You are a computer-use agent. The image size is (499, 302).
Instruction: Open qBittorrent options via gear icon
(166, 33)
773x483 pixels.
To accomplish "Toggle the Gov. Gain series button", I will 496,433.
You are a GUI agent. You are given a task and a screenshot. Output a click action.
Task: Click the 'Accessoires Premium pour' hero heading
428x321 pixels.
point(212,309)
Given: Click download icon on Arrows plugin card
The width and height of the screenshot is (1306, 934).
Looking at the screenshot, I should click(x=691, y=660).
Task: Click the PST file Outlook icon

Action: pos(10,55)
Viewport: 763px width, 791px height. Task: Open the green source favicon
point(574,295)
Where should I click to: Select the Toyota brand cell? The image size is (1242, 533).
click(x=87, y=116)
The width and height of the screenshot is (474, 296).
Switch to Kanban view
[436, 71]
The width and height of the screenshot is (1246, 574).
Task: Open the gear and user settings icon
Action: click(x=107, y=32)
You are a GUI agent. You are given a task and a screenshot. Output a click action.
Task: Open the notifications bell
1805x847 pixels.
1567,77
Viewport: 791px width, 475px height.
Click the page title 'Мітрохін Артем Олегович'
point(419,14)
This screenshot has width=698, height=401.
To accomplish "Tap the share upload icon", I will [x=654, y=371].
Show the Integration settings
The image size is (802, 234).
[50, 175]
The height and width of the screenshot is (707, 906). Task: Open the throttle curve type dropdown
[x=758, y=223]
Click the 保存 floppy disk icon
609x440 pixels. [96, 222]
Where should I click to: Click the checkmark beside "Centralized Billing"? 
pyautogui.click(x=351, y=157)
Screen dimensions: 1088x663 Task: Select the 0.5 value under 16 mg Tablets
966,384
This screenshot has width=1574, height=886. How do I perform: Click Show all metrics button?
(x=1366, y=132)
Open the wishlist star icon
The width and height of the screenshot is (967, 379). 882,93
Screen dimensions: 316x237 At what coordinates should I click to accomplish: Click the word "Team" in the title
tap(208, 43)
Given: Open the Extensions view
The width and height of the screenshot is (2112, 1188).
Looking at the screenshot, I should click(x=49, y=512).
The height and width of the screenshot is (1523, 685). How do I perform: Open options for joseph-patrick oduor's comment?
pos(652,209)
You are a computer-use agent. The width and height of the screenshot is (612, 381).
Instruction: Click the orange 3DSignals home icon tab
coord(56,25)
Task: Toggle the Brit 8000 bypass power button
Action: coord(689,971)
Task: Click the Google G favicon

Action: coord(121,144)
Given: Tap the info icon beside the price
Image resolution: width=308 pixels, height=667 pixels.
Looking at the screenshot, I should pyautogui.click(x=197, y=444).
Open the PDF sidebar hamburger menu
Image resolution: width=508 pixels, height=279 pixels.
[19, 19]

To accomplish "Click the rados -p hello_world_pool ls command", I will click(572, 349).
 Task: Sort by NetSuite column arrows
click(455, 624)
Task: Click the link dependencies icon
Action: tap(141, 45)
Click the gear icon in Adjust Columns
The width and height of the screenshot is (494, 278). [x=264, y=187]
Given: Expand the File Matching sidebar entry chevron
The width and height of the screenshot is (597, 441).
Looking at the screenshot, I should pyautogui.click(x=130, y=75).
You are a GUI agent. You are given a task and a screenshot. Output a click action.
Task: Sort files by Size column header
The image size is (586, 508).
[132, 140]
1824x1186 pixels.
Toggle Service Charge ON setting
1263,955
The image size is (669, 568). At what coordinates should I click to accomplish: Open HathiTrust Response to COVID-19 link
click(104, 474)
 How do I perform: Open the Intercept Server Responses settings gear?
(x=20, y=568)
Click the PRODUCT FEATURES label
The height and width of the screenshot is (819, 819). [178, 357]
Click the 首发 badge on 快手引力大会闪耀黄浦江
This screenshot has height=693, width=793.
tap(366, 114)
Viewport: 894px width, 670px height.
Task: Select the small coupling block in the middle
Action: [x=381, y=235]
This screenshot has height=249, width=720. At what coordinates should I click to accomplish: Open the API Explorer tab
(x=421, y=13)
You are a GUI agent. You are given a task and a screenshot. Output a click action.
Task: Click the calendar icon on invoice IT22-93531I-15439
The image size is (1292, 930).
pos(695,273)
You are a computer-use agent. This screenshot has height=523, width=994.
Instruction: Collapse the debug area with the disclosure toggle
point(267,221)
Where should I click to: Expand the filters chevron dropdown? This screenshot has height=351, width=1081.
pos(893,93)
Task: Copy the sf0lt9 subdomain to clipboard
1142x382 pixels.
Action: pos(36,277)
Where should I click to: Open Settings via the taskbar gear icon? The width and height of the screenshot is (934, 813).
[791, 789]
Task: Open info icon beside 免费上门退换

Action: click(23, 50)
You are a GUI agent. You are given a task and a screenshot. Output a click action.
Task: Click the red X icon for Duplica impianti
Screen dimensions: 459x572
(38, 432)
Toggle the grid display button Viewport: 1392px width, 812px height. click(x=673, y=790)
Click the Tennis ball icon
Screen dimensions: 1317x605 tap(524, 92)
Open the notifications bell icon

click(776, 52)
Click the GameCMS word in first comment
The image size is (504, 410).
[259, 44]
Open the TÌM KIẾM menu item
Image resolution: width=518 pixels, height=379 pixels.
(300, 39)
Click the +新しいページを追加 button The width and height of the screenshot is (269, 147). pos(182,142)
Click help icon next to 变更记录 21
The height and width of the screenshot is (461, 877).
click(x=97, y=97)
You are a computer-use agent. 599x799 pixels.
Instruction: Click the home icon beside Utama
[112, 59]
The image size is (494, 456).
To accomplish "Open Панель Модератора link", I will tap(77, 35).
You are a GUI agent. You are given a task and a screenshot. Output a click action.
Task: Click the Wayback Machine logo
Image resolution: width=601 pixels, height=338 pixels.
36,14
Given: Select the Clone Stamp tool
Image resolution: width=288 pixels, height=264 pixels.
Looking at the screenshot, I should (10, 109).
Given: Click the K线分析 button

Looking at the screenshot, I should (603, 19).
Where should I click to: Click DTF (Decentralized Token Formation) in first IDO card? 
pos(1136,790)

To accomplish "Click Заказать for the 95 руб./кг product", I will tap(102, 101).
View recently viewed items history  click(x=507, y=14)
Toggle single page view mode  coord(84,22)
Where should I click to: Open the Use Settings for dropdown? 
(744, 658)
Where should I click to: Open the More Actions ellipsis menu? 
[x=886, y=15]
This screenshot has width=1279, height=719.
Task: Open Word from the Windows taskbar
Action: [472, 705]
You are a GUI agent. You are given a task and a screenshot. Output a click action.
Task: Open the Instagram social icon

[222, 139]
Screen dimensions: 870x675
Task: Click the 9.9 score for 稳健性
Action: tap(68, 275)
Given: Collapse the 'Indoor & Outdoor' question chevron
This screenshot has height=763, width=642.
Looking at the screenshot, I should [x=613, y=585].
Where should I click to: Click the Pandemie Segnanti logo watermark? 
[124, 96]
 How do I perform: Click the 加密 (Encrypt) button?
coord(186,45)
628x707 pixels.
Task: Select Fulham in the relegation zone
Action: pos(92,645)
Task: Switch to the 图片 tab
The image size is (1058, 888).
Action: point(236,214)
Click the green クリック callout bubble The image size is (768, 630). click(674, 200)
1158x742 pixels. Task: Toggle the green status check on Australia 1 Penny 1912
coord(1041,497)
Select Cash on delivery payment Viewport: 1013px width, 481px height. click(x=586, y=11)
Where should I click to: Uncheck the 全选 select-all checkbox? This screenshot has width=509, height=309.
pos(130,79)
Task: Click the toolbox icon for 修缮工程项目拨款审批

━━━━━━━━

(GIVEN EXERCISE) Copy out all of the items above word for word, with nothing left out or changed.

(RESULT FOR THIS EXERCISE)
You are a computer-use agent. The image size is (499, 302).
Instruction: Open qBittorrent options via gear icon
(166, 33)
773x483 pixels.
To accomplish "Toggle the Gov. Gain series button", I will 496,433.
You are a GUI agent. You are given a task and a screenshot. Output a click action.
Task: Click the 'Accessoires Premium pour' hero heading
428x321 pixels.
point(212,309)
Given: Click download icon on Arrows plugin card
The width and height of the screenshot is (1306, 934).
Looking at the screenshot, I should click(x=691, y=660).
Task: Click the PST file Outlook icon

Action: pos(10,55)
Viewport: 763px width, 791px height. Task: Open the green source favicon
point(574,295)
Where should I click to: Select the Toyota brand cell? The image size is (1242, 533).
click(x=87, y=116)
The width and height of the screenshot is (474, 296).
Switch to Kanban view
[436, 71]
The width and height of the screenshot is (1246, 574).
Task: Open the gear and user settings icon
Action: click(x=107, y=32)
You are a GUI agent. You are given a task and a screenshot. Output a click action.
Task: Open the notifications bell
1805x847 pixels.
1567,77
Viewport: 791px width, 475px height.
Click the page title 'Мітрохін Артем Олегович'
point(419,14)
This screenshot has width=698, height=401.
To accomplish "Tap the share upload icon", I will [x=654, y=371].
Show the Integration settings
The image size is (802, 234).
[50, 175]
The height and width of the screenshot is (707, 906). Task: Open the throttle curve type dropdown
[x=758, y=223]
Click the 保存 floppy disk icon
609x440 pixels. [96, 222]
Where should I click to: Click the checkmark beside "Centralized Billing"? 
pyautogui.click(x=351, y=157)
Screen dimensions: 1088x663 Task: Select the 0.5 value under 16 mg Tablets
966,384
This screenshot has width=1574, height=886. How do I perform: Click Show all metrics button?
(x=1366, y=132)
Open the wishlist star icon
The width and height of the screenshot is (967, 379). 882,93
Screen dimensions: 316x237 At what coordinates should I click to accomplish: Click the word "Team" in the title
tap(208, 43)
Given: Open the Extensions view
The width and height of the screenshot is (2112, 1188).
Looking at the screenshot, I should click(x=49, y=512).
The height and width of the screenshot is (1523, 685). How do I perform: Open options for joseph-patrick oduor's comment?
pos(652,209)
You are a computer-use agent. The width and height of the screenshot is (612, 381).
Instruction: Click the orange 3DSignals home icon tab
coord(56,25)
Task: Toggle the Brit 8000 bypass power button
Action: coord(689,971)
Task: Click the Google G favicon

Action: coord(121,144)
Given: Tap the info icon beside the price
Image resolution: width=308 pixels, height=667 pixels.
Looking at the screenshot, I should pyautogui.click(x=197, y=444).
Open the PDF sidebar hamburger menu
Image resolution: width=508 pixels, height=279 pixels.
[19, 19]

To accomplish "Click the rados -p hello_world_pool ls command", I will click(572, 349).
 Task: Sort by NetSuite column arrows
click(455, 624)
Task: Click the link dependencies icon
Action: tap(141, 45)
Click the gear icon in Adjust Columns
The width and height of the screenshot is (494, 278). [x=264, y=187]
Given: Expand the File Matching sidebar entry chevron
The width and height of the screenshot is (597, 441).
Looking at the screenshot, I should pyautogui.click(x=130, y=75).
You are a GUI agent. You are given a task and a screenshot. Output a click action.
Task: Sort files by Size column header
The image size is (586, 508).
[132, 140]
1824x1186 pixels.
Toggle Service Charge ON setting
1263,955
The image size is (669, 568). At what coordinates should I click to accomplish: Open HathiTrust Response to COVID-19 link
click(104, 474)
 How do I perform: Open the Intercept Server Responses settings gear?
(x=20, y=568)
Click the PRODUCT FEATURES label
The height and width of the screenshot is (819, 819). [178, 357]
Click the 首发 badge on 快手引力大会闪耀黄浦江
This screenshot has height=693, width=793.
tap(366, 114)
Viewport: 894px width, 670px height.
Task: Select the small coupling block in the middle
Action: [x=381, y=235]
This screenshot has height=249, width=720. At what coordinates should I click to accomplish: Open the API Explorer tab
(x=421, y=13)
You are a GUI agent. You are given a task and a screenshot. Output a click action.
Task: Click the calendar icon on invoice IT22-93531I-15439
The image size is (1292, 930).
pos(695,273)
You are a computer-use agent. This screenshot has height=523, width=994.
Instruction: Collapse the debug area with the disclosure toggle
point(267,221)
Where should I click to: Expand the filters chevron dropdown? This screenshot has height=351, width=1081.
pos(893,93)
Task: Copy the sf0lt9 subdomain to clipboard
1142x382 pixels.
Action: pos(36,277)
Where should I click to: Open Settings via the taskbar gear icon? The width and height of the screenshot is (934, 813).
[791, 789]
Task: Open info icon beside 免费上门退换

Action: click(23, 50)
You are a GUI agent. You are given a task and a screenshot. Output a click action.
Task: Click the red X icon for Duplica impianti
Screen dimensions: 459x572
(38, 432)
Toggle the grid display button Viewport: 1392px width, 812px height. click(x=673, y=790)
Click the Tennis ball icon
Screen dimensions: 1317x605 tap(524, 92)
Open the notifications bell icon

click(776, 52)
Click the GameCMS word in first comment
The image size is (504, 410).
[259, 44]
Open the TÌM KIẾM menu item
Image resolution: width=518 pixels, height=379 pixels.
(300, 39)
Click the +新しいページを追加 button The width and height of the screenshot is (269, 147). pos(182,142)
Click help icon next to 变更记录 21
The height and width of the screenshot is (461, 877).
click(x=97, y=97)
You are a computer-use agent. 599x799 pixels.
Instruction: Click the home icon beside Utama
[112, 59]
The image size is (494, 456).
To accomplish "Open Панель Модератора link", I will tap(77, 35).
You are a GUI agent. You are given a task and a screenshot. Output a click action.
Task: Click the Wayback Machine logo
Image resolution: width=601 pixels, height=338 pixels.
36,14
Given: Select the Clone Stamp tool
Image resolution: width=288 pixels, height=264 pixels.
Looking at the screenshot, I should (10, 109).
Given: Click the K线分析 button

Looking at the screenshot, I should (603, 19).
Where should I click to: Click DTF (Decentralized Token Formation) in first IDO card? 
pos(1136,790)

To accomplish "Click Заказать for the 95 руб./кг product", I will tap(102, 101).
View recently viewed items history  click(x=507, y=14)
Toggle single page view mode  coord(84,22)
Where should I click to: Open the Use Settings for dropdown? 
(744, 658)
Where should I click to: Open the More Actions ellipsis menu? 
[x=886, y=15]
This screenshot has width=1279, height=719.
Task: Open Word from the Windows taskbar
Action: [472, 705]
You are a GUI agent. You are given a task and a screenshot. Output a click action.
Task: Open the Instagram social icon

[222, 139]
Screen dimensions: 870x675
Task: Click the 9.9 score for 稳健性
Action: tap(68, 275)
Given: Collapse the 'Indoor & Outdoor' question chevron
This screenshot has height=763, width=642.
Looking at the screenshot, I should [x=613, y=585].
Where should I click to: Click the Pandemie Segnanti logo watermark? 
[124, 96]
 How do I perform: Click the 加密 (Encrypt) button?
coord(186,45)
628x707 pixels.
Task: Select Fulham in the relegation zone
Action: pos(92,645)
Task: Switch to the 图片 tab
The image size is (1058, 888).
Action: point(236,214)
Click the green クリック callout bubble The image size is (768, 630). click(674, 200)
1158x742 pixels. Task: Toggle the green status check on Australia 1 Penny 1912
coord(1041,497)
Select Cash on delivery payment Viewport: 1013px width, 481px height. click(x=586, y=11)
Where should I click to: Uncheck the 全选 select-all checkbox? This screenshot has width=509, height=309.
pos(130,79)
Task: Click the toolbox icon for 修缮工程项目拨款审批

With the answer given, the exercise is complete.